Chromophore maturation kinetics and cytotoxicity
Cytotoxicity Assay
HeLa cells were transfected with the H2B-FP fusion constructs as discussed previously. Two biological replicates were prepared for each FP. Day 2 was defined as 48 hours post transfection. RFP and EGFP transfected cells were mixed at a 50:50 ratio by volume. A sample of the cell mixture was prepared for a flow cytometry measurement (BD FACSCelesta) to determine the actual RFP:EGFP ratio. The rest of the mixture was re-plated for further growth and proliferation. Independent screens of just EGFP cells and RFP cells were carried out first. Cells with green fluorescence higher than background were classified as “EGFP” and cells with red fluorescence higher than background were classified as “RFP”. On Day 6, the re-plated cells were again subjected to flow cytometry to quantify the change in the RFP and EGFP populations and determine a relative level of cytotoxicity. The cytotoxicity score was then calculated as the change in the RFP:GFP ratio for each sample. EGFP was used for normalization because it has been shown to be minimally cytotoxic. 59 The data for the assay are presented in Supplementary Information S5b: Figure S10.
Maturation Kinetics
Bacteria (Top 10, E. coli) expressing FPs were grown in expression media for 4 hours (28ºC, 230 RPM) to facilitate FP production in the exponential growth log phase.

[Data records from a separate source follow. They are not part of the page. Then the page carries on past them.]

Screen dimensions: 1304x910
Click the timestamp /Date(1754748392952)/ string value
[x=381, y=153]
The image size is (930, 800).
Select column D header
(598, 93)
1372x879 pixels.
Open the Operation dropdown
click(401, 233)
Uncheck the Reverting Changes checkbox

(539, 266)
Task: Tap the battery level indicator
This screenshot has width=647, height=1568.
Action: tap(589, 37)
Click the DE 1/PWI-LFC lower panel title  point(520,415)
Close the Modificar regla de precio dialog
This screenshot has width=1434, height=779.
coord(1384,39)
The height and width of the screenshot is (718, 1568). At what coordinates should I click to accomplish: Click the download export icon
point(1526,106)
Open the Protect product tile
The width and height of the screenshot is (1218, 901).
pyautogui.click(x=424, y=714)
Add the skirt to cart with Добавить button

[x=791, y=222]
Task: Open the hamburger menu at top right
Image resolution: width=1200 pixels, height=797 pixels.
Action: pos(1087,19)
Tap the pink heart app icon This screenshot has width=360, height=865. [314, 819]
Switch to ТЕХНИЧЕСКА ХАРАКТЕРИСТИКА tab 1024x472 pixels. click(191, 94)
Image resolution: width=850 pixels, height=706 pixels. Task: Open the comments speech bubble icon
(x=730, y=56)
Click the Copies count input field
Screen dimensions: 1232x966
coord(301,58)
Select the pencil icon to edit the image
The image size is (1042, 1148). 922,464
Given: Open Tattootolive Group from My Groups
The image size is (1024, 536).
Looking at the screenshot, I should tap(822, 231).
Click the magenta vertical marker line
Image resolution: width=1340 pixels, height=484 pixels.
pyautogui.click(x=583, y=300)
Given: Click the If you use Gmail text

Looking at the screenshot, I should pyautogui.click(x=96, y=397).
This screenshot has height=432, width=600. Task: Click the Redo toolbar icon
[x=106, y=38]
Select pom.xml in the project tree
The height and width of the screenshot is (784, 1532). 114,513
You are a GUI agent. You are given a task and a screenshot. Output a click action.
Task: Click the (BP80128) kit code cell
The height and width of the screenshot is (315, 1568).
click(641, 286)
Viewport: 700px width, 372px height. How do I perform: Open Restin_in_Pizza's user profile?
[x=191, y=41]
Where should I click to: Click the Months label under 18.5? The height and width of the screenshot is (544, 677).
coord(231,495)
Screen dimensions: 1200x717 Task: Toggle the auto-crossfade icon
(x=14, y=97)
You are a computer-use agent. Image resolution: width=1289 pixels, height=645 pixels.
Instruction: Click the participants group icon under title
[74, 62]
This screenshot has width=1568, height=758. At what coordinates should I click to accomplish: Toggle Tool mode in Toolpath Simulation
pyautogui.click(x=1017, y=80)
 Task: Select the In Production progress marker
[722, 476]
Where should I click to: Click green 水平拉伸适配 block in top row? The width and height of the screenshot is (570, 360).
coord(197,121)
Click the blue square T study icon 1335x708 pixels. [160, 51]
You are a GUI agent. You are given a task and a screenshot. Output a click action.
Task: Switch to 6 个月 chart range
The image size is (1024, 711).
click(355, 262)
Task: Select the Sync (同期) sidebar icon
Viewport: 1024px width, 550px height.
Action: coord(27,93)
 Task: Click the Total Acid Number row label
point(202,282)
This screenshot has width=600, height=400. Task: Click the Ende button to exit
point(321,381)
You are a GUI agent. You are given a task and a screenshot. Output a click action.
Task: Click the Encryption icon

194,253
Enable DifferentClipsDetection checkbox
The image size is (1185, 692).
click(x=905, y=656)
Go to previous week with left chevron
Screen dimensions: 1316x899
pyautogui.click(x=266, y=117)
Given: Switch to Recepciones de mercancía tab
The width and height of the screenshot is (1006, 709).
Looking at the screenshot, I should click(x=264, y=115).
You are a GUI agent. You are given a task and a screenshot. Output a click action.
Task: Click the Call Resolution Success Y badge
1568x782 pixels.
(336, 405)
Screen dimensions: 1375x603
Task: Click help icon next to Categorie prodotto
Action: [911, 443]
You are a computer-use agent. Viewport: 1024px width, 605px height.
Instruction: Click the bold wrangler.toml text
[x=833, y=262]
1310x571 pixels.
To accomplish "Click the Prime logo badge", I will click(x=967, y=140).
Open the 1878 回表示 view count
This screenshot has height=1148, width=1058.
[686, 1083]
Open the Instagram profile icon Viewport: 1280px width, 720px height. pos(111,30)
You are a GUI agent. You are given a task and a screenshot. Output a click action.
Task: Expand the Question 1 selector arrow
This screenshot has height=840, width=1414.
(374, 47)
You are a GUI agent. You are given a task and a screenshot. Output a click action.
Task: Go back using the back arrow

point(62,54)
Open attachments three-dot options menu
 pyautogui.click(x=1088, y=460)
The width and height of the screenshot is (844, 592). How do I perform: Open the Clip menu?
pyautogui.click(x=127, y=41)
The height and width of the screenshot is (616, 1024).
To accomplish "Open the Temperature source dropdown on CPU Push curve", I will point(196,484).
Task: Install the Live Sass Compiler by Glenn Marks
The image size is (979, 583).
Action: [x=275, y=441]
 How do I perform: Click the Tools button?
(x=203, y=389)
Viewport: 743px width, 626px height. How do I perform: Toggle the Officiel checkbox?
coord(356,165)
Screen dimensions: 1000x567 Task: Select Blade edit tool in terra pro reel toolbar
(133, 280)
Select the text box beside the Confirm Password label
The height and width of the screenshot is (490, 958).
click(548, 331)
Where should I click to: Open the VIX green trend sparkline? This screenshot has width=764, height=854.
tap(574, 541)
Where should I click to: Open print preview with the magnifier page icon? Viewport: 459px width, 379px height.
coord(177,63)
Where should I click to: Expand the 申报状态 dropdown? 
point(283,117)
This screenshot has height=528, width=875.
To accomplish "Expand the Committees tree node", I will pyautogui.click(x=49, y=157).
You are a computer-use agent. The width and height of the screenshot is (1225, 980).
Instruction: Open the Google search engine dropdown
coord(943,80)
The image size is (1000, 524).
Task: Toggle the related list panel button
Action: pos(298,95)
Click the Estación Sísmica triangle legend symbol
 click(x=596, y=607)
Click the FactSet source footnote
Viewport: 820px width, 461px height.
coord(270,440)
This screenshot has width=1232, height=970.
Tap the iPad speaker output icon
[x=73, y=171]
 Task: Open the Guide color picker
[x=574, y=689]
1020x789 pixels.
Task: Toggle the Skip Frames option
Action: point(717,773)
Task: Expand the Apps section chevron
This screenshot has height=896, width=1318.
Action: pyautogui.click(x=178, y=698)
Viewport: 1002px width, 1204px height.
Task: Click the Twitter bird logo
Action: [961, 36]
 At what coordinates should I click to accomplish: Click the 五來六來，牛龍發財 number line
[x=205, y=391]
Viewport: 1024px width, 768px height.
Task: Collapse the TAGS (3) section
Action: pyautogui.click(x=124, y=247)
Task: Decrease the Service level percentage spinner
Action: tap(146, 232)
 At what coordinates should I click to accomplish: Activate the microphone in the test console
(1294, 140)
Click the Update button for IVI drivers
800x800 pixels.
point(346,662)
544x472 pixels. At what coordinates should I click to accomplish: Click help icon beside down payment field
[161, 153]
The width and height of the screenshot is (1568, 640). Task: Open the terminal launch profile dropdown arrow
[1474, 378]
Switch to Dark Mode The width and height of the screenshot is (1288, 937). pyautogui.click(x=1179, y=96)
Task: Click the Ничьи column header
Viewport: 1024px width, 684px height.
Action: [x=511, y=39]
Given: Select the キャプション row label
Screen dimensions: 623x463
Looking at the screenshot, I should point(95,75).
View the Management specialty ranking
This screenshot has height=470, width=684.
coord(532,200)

Chloramphenicol (250 μg/mL) was added to the cultures to stall bacterial growth and protein production.60 The cultures were maintained at 37ºC and 230 RPM and aliquots were taken every 30-60 minutes to measure the Optical Density (OD) and fluorescence. The t1/2 at 37ºC was calculated by calculating the time required for the FP to reach half the maximum fluorescence value. The data for the assay is presented in Supplementary Information S5c: Figure S11 and Table S8.
Acknowledgements
SM was supported by the NIH/CU Molecular Biophysics Training Program (T32). This work was supported by the NSF Physics Frontier Center at JILA (PHY 1734006 to R.J.) and NIH DP1 GM114863 (to A.E.P). We thank Dr. Liya Muslinkina at the Macromolecular Crystallography Laboratory of the Frederick National Laboratory for Cancer Research, Argonne for helpful discussions about the FR crystal structure. We acknowledge Dr. Joe Dragavon, Theresa Nehreini, Dr. Evan Pratt, Dr. Maria Lo, Pia Friis and David Simpson for their invaluable help with this project. We also express our gratitude towards Shambojit Roy of the Cha-Goodwin Lab at the Chemical and Biological Engineering Department of CU Boulder for the kind gift of chloramphenicol. RJ is a staff member in the Quantum Physics Division of the National Institute of Standards and Technology (NIST). Certain commercial equipment, instruments, or materials are identified in this paper in order to specify the experimental procedure adequately. Such identification is not intended to imply recommendation or endorsement by the NIST, nor is it intended to imply that the materials or equipment identified are necessarily the best available for the purpose. We acknowledge the Flow Cytometry facility at BioFrontiers Institute, CU Boulder (grant # S10ODO21601). The imaging work was performed at the BioFrontiers Institute Advanced Light Microscopy Core facility. Spinning disc confocal microscopy was performed on Nikon Ti-E microscope supported by the BioFrontiers Institute and the Howard Hughes Medical Institute. Spectroscopy was carried out at the JILA shared facility in the W. Keck Lab.